Michigan opens its Big Ten conference schedule at 4 p.m. ET Saturday at Purdue. The Boilermakers are 2-1 and have emerged as one of the early surprises in college football, under first-year head coach Jeff Brohm. No. 8 Michigan (3-0) defeated Air Force 29-13 in its final nonconference game last Saturday in Ann Arbor, Mich. Here are three keys to the game and predictions from Land of 10 Michigan writers Rachel Lenzi and Kevin Goheen.
Score touchdowns in the red zone
This is Michigan’s most glaring issue. The Wolverines are 1 for 10 inside an opponent’s 20-yard line in their first three games this season and must produce scoring offense at close range. To do this, Michigan has to be decisive, and it has to be strong on the run in such a small area of real estate. Michigan is averaging less than 2 yards a carry inside the red zone, and more often than not, the Wolverines are settling for field goals and leaving points on the table — points that could be that much more valuable in Big Ten games. Michigan can’t count on kicker Quinn Nordin to get things done in the red zone. This is where Michigan needs to execute.
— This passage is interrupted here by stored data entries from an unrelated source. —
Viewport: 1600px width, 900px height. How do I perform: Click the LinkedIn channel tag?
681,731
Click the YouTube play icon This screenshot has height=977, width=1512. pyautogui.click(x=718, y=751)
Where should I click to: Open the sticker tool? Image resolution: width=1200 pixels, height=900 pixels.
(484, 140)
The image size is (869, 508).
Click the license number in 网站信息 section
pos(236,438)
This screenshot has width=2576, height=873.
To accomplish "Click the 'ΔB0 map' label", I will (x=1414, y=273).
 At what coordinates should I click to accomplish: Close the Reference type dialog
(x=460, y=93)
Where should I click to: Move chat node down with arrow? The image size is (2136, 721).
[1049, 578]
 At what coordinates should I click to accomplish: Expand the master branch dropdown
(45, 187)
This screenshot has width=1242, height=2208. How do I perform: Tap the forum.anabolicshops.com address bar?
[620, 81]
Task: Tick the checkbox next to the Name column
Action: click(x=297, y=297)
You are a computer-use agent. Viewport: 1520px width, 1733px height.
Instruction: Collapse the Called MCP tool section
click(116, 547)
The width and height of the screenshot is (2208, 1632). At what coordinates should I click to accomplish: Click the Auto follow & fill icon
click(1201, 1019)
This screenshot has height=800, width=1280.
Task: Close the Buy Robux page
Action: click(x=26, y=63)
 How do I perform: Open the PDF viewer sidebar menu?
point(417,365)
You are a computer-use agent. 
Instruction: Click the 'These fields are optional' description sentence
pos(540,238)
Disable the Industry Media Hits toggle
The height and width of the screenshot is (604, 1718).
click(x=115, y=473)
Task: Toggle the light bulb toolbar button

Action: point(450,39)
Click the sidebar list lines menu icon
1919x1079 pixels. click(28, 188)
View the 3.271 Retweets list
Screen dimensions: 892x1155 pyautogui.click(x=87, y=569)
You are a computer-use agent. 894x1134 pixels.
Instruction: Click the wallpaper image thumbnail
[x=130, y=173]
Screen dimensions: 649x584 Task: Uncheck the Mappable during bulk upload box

Wide receivers must rise to the occasion
Michigan announced this week that leading receiver Tarik Black (11 catches for 149 yards and a touchdown) is out indefinitely after undergoing surgery on his left foot, an injury sustained Saturday against Air Force. The loss of Black means Michigan’s receivers, particularly its younger receivers, must continue to find their stride with quarterback Wilton Speight. The key between Speight and Michigan’s new receivers is developing confidence and trust between each other. With the absence of Black, expect to see true freshman Donovan Peoples-Jones get more passes, along with sophomore Kekoa Crawford and junior Grant Perry. Purdue’s pass defense isn’t overwhelming; it’s allowed an average of 244.7 yards per game, including a season-high 378 against Louisville and a season-low 133 against Missouri.
Purdue may also force Michigan to the pass, which is where Speight will need to shine; Purdue has allowed 129.7 rushing yards a game.
Be prepared for lots of movement by Purdue’s offense
When it comes to its offense, Purdue is a fan of misdirection, maybe as much as Air Force is. While the Boilermakers run a spread offense instead of the intricate triple-option offense, they like to mix it up. This means the Wolverines defense will have to stay on its toes. Michigan defensive coordinator Don Brown said earlier this week that Purdue’s offense is “gimmick crazy” and said of first-year Boilermakers coach Jeff Brohm that “I don’t think he’s seen a trick play he doesn’t like.”
Case in point: Purdue’s double-reverse play in a 44-21 win Sept. 8 against Ohio, a touchdown that became a viral sensation.
Establishing a pass rush will be key, as the Boilermakers almost rely on their passing game. Purdue handles its running backs (Tario Fuller, Brian Lankford-Johnson and D.J. Knox) by committee and its rushing offense averages 173 yards a game while its passing offense, led by quarterback David Blough, averages 286.7 yards (third in the Big Ten) and 3.3 touchdowns a game.